In a Swift summation -
“I fell from the pedestal, right down the rabbit hole. Long story short, it was a bad time. Pushed from the precipice, climbed right back up the cliff. Long story short, I survived.” (From “Long Story Short” on the Evermore album)
With love and hope,
V.V
p.s have you had any similar saving graces bestowed upon you by the universe, right when you needed them? I’d love to hear about it in the comments if you feel comfortable sharing.
* That can mean many things as it’s one of those beautiful sticking plasters that doctors use to patch up a myriad of problems, to describe anything and everything that can stick around after a brain injury.

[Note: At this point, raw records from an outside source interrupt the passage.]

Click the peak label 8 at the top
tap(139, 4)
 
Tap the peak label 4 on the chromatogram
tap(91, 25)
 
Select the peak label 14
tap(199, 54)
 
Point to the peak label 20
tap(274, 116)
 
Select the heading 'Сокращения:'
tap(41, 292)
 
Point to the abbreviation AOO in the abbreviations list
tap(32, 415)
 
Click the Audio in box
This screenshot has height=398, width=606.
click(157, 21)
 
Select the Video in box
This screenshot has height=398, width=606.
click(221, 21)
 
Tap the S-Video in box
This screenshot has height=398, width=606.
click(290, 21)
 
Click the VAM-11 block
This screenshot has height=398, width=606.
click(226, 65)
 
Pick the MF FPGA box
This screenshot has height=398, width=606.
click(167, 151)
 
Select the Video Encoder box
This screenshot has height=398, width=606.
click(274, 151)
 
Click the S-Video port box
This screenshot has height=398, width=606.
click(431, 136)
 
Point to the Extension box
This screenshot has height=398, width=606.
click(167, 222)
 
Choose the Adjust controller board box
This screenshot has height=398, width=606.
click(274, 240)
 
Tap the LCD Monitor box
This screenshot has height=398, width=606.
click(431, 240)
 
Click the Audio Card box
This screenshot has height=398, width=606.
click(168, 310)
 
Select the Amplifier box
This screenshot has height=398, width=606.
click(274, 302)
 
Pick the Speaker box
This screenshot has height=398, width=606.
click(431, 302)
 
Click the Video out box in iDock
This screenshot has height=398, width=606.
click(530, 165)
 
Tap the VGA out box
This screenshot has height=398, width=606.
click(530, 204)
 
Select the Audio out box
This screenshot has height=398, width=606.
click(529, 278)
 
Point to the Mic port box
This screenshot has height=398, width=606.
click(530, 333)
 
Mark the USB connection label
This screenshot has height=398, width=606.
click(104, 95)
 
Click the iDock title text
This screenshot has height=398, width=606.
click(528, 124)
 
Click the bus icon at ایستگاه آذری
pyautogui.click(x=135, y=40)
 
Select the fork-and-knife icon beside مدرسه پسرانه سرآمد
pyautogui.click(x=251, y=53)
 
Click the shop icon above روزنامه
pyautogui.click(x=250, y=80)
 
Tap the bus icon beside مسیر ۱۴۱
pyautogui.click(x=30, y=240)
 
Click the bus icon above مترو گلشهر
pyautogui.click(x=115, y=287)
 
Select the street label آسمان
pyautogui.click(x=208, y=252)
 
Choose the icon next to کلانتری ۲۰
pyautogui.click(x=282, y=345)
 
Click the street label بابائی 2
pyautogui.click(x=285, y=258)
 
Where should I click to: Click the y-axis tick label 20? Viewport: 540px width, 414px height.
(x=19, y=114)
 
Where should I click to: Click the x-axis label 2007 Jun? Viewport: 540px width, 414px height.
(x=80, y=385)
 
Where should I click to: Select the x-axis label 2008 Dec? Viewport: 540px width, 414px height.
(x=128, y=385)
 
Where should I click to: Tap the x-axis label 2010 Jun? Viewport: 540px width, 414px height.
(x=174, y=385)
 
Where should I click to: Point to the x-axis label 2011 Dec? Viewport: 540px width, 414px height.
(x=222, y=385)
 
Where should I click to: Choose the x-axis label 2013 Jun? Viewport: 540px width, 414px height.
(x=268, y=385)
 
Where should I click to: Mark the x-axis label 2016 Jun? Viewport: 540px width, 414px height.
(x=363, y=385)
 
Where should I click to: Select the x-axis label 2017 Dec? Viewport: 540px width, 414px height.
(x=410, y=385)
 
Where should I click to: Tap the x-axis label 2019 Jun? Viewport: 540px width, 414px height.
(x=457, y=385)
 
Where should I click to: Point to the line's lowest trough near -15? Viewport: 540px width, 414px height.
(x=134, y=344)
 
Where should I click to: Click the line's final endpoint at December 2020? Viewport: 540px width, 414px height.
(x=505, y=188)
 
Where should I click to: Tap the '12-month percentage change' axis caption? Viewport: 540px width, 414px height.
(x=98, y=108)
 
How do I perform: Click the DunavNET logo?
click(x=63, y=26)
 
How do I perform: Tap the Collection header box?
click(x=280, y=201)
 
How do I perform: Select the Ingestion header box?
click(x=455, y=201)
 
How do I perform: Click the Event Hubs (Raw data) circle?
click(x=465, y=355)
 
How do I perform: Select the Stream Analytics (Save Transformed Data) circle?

For me that meant issues with speech, writing, vision, sleeping, touch (not realising your hands are in boiling hot water until you see the red tide marks on them when you’re washing up for example), memory and a massive, and I mean *monumental* mental health de-railment (psychotic episode, suicidal thoughts, really a truckload of mental changes that I was hit with and not warned about by any of the medical professionals I had seen).
I will write a separate post on all of this in greater detail because part of my biggest problem was that I was alone and fumbling in the dark searching for answers on what was happening to me and how I might fix it, and I did unearth quite a bit but will have to go back through emails and notes to myself, because, well, memory issues. It IS important though, if I can help just one other person by sharing my findings and feelings it will be worth it.
** My friend’s daughter was there with her friend and friend’s mother. I wasn’t completely alone to that end but also didn’t want to intrude on their experience.